[TASK TO CARRY OUT]:
In the lung MRI abstract, list every abbreviation that contains at least one capital letter, in the order each first appears, and count each one only once.

[SUPPLIED PASSAGE]:
____________________
Severe motion artifacts in free-breathing lung MRI hinder high-resolution, motion-resolved reconstruction. Method: We propose an unsupervised motion-resolved 3D isotropic reconstruction framework. It integrates golden-angle radial sampling with k-space center-based respiratory signal estimation to acquire multi-phase data. We introduce 3D Gaussian Splatting (3DGS) into lung MRI reconstruction to model a continuous, smooth reference volume and design a patient-specific CNN to estimate registration-free ground-truth deformation fields. Multi-phase images are synthesized via spatial transformation. Results: Evaluated on six subjects, our method significantly outperforms three state-of-the-art approaches, achieving substantial improvements in SNR and CNR. It is the first to produce high-quality, motion-artifact-free dynamic lung MR images at 1 mm isotropic resolution—enabling unprecedented visualization of pulmonary dynamics without breath-holding or external motion monitoring.
____________________
[SOURCE INFORMATION]:
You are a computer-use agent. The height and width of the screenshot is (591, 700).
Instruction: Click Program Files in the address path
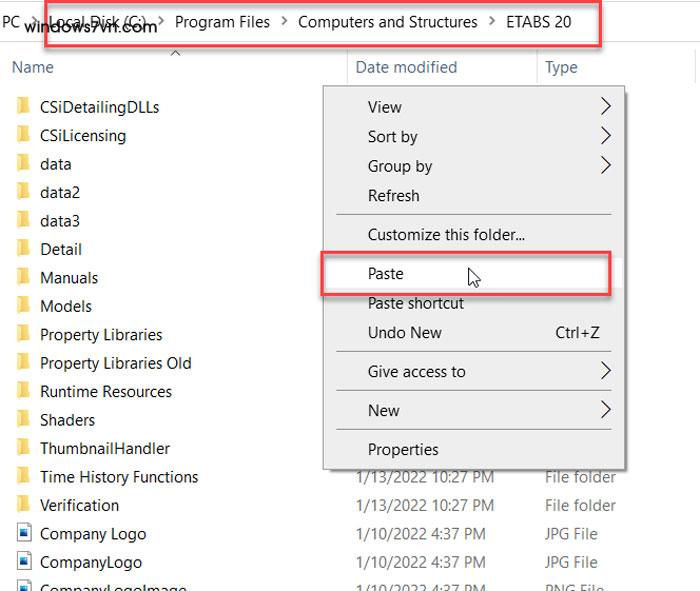(x=222, y=21)
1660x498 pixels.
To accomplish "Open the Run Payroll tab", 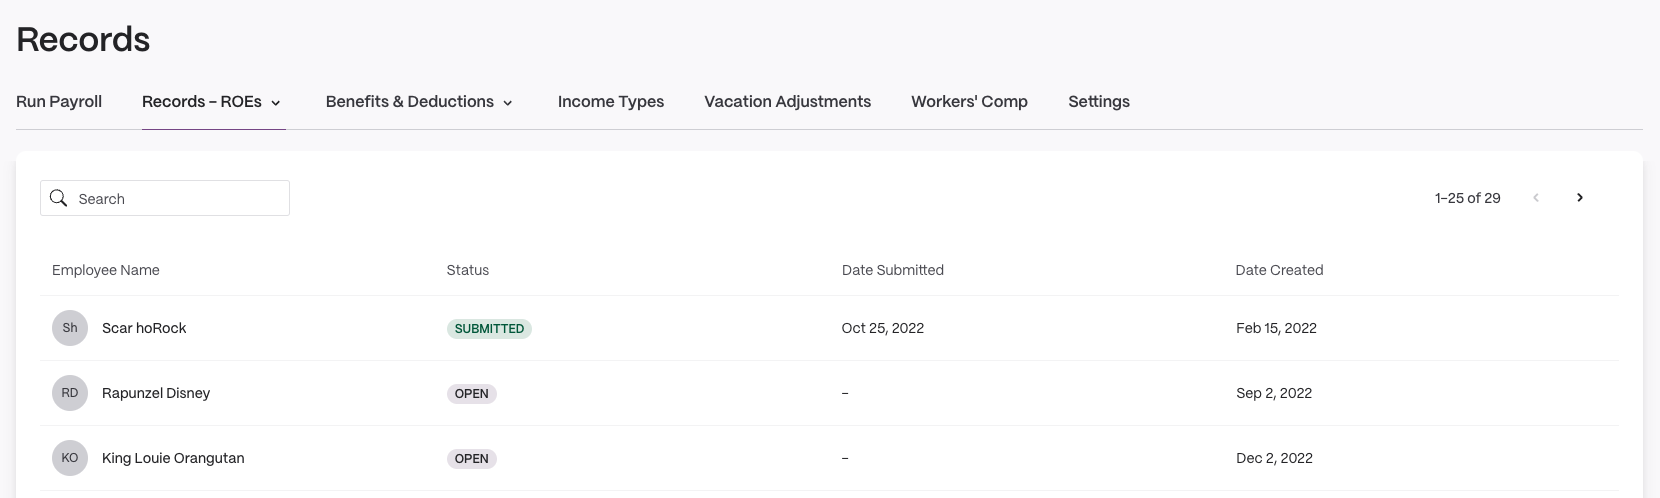I will 59,101.

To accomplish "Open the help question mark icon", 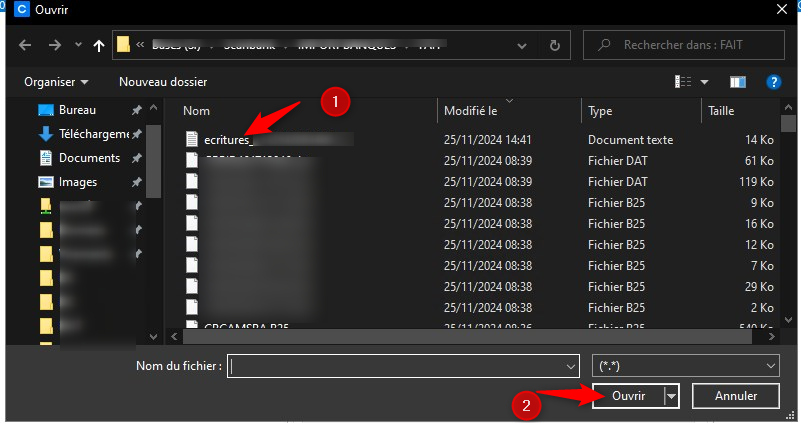I will pyautogui.click(x=772, y=81).
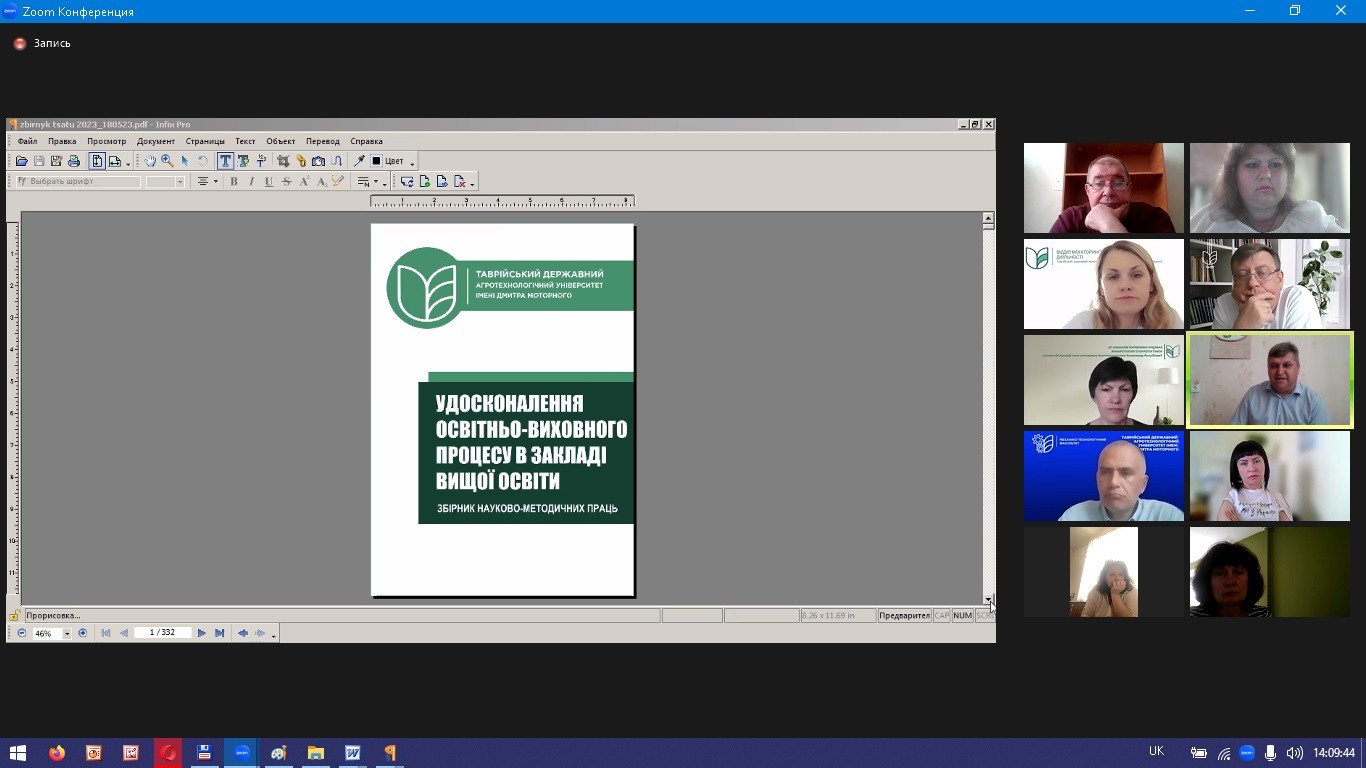Go to the next page arrow

tap(202, 633)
____________________
[REPLY]:
MRI, 3D, 3DGS, CNN, SNR, CNR, MR